TitleInteractions across Borders in the Late Antique, Early Medieval, and Byzantine World, III: Migration and the Spatial Context of Urban Borders in Late Antiquity
Date/TimeMonday 4 July 2022: 16.30-18.00
SponsorSouth West & Wales 'Late Antique, Early Medieval & Byzantine Network' (SWW LAEMB)

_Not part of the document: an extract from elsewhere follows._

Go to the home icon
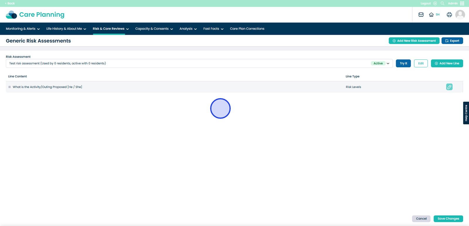The height and width of the screenshot is (226, 469). click(431, 15)
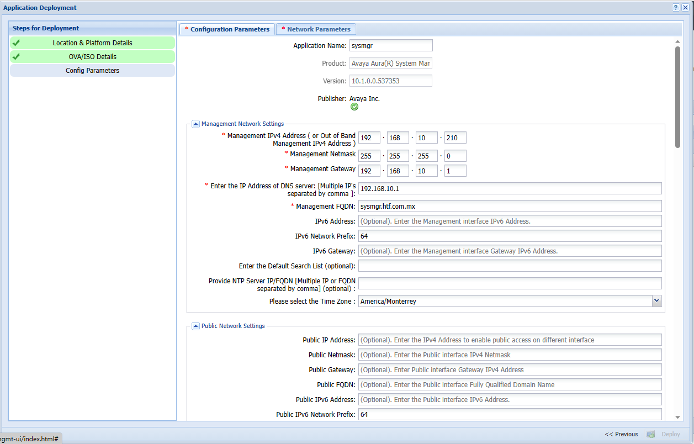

OrganiserJosh Littell, Department of Classics & Ancient History, University of Exeter
Moderator/ChairLaura Stops, Department of Classics & Ancient History, University of Exeter
Paper 313-a Jordanes at the Border of the Roman Empire
(Language: English)
Shane Bjornlie, Department of History, Claremont McKenna College, California
Index Terms: Historiography - Medieval; Language and Literature - Latin
Paper 313-b The Impact of Geographic Borders on the Development of Urban Centres in Southeast Europe during Late Antiquity
(Language: English)
Fraser Reed, Independent Scholar, Ontario
Index Terms: Archaeology - Sites; Local History; Social History
Paper 313-c So Far and No Further: Spatial Semantics and Borders as a Means of Social Control and Surveillance in Late Antique Church Communities, c. 300 - c. 500
(Language: English)
Michael J. Hahn, Historisches Seminar, Ludwig-Maximilians-Universität München
Index Terms: Lay Piety; Sermons and Preaching
AbstractThis panel will examine the significance of borders, both physical and semantic, in the context of Late Antique urban populations. Our first paper by Shane Bjornlie will examine migration and its effect on the cultural and political borders of the Roman world as conceptualised in the works of Jordanes. Our second paper by Fraser Reed analyses urbanism within Late Antique Thrace and how geographical borders caused diversity and difference in the development of Thracian urban centres. Michael J. Hahn's paper explores how semantic borders in urban early Christianity were constructed to manage perceived deviancy among parishioners.